■ Problem statement ■
Please reproduce exactly, and only, the line containing "388x368 pixels. At" and every line after it to the end of the records below, leaving out all pictures.

■ Data excerpts ■
+++
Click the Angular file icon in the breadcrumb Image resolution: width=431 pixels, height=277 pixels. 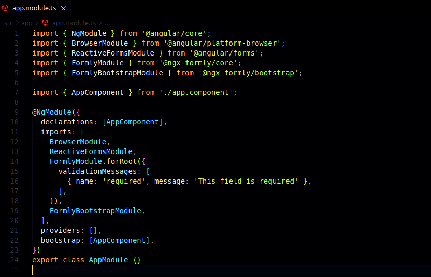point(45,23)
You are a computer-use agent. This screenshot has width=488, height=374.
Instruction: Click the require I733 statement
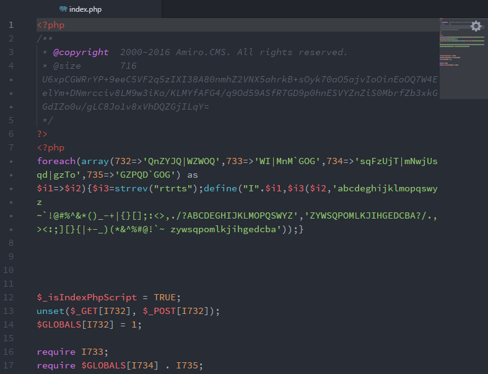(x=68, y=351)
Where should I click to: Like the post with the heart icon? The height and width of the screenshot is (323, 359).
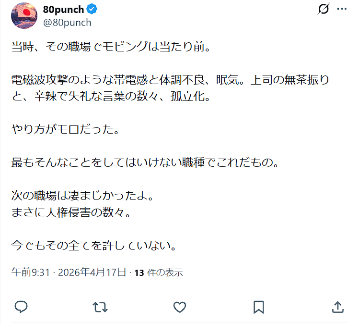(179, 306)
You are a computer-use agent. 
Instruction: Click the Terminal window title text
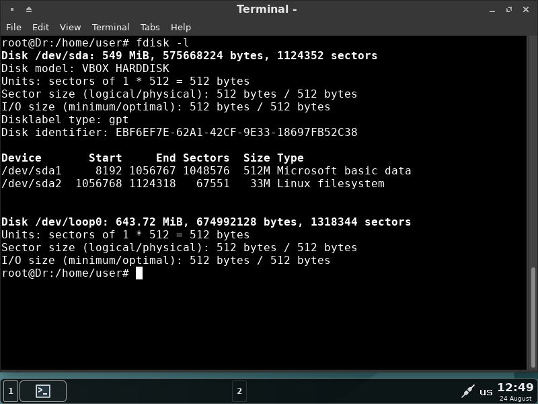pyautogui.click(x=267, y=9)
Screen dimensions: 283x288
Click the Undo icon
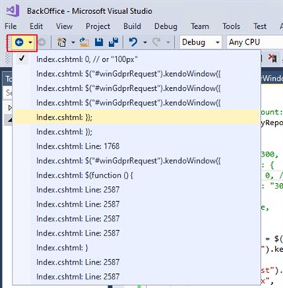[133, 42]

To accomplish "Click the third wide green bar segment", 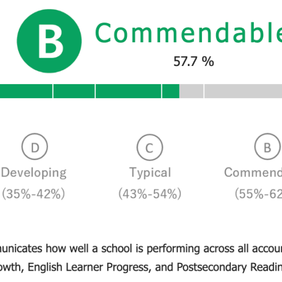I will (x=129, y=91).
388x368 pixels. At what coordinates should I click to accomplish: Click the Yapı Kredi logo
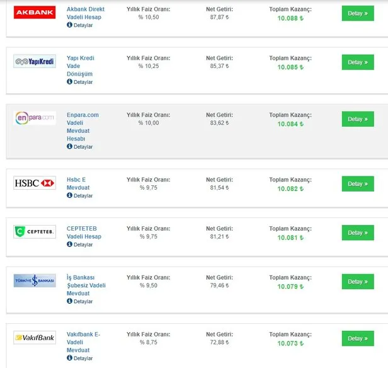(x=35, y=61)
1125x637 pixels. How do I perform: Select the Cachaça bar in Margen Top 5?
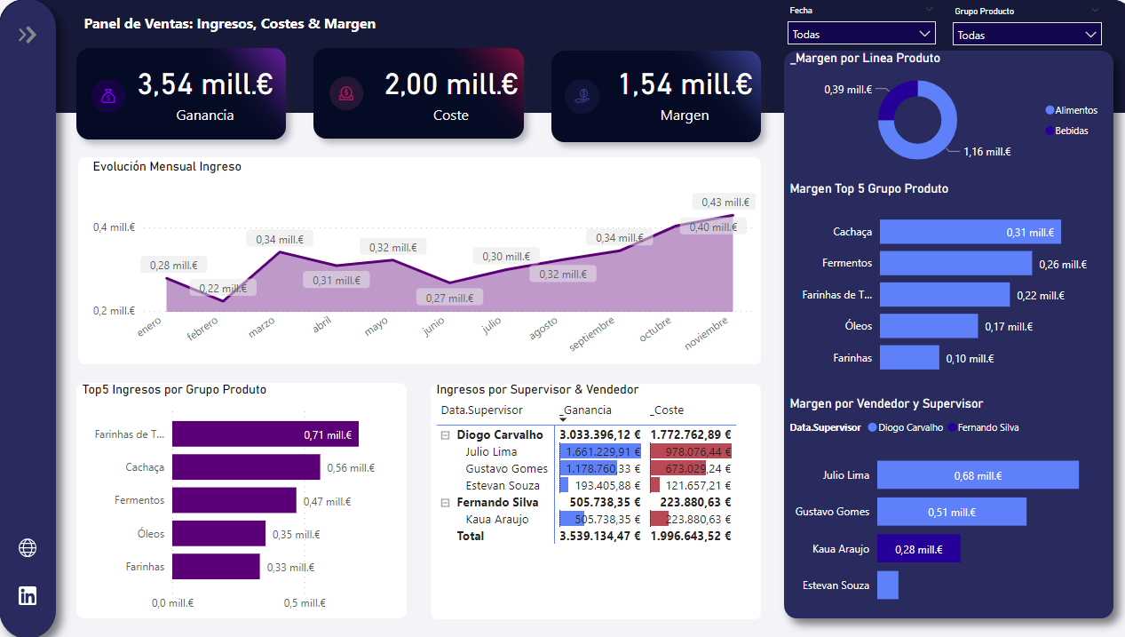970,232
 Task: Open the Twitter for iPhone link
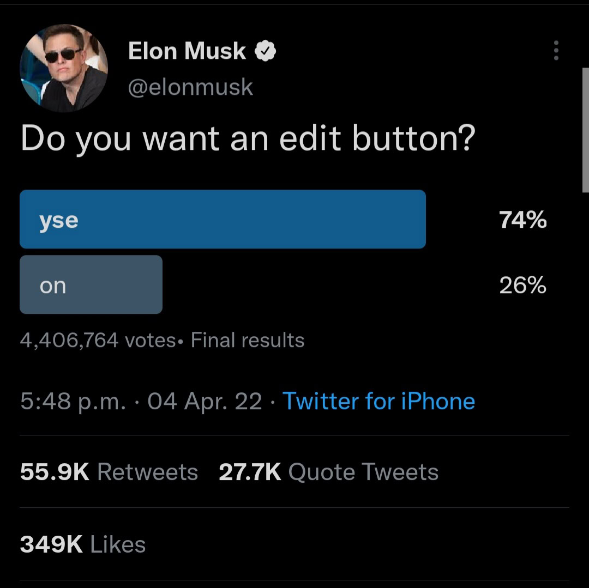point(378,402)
+++
■ Output ■
388x368 pixels. At what coordinates should I click to accomplish: Click the Yapı Kredi logo
(x=35, y=61)
1125x637 pixels. How do I perform: Select the Cachaça bar in Margen Top 5?
970,232
 Task: Open the Twitter for iPhone link
point(378,402)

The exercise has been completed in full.